Exercise instructions: Lines that include "agent" make up the answer; copy all of them from the data below.

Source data
........

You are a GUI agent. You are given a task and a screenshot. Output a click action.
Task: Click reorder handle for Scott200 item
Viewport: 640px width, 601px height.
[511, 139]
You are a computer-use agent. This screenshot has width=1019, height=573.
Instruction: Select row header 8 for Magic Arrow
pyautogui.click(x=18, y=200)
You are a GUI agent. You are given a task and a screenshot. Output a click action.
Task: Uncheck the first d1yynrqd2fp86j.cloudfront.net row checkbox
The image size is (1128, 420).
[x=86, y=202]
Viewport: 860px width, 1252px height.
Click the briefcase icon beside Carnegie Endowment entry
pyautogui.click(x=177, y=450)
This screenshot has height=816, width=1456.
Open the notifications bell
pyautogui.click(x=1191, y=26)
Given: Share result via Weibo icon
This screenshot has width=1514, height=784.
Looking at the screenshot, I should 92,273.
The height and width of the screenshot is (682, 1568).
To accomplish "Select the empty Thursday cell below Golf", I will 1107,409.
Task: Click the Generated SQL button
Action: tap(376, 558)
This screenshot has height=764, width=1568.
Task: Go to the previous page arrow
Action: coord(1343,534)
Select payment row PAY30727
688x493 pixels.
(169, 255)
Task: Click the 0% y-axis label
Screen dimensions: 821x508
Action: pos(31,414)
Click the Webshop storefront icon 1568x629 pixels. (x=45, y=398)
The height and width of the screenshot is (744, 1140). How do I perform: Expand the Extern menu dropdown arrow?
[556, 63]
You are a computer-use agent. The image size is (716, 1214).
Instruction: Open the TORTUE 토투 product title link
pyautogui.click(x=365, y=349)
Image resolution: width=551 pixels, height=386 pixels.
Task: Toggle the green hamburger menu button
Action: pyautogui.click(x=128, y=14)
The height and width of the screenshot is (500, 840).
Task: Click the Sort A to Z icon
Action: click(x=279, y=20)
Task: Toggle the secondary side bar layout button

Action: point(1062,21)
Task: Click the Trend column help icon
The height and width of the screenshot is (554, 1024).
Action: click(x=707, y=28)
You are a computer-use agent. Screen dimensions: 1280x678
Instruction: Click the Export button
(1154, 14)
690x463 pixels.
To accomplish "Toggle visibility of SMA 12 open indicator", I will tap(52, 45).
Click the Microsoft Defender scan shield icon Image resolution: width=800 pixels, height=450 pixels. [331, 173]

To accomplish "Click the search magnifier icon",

........

Reply to the task:
You are a GUI agent. You are given a task and a screenshot. Output a click action.
You are a computer-use agent. This screenshot has width=1019, height=573.
You are a GUI agent. You are given a task and a screenshot. Output a click action.
You are a computer-use agent. The image size is (716, 1214).
You are a computer-use agent. Screen dimensions: 1280x678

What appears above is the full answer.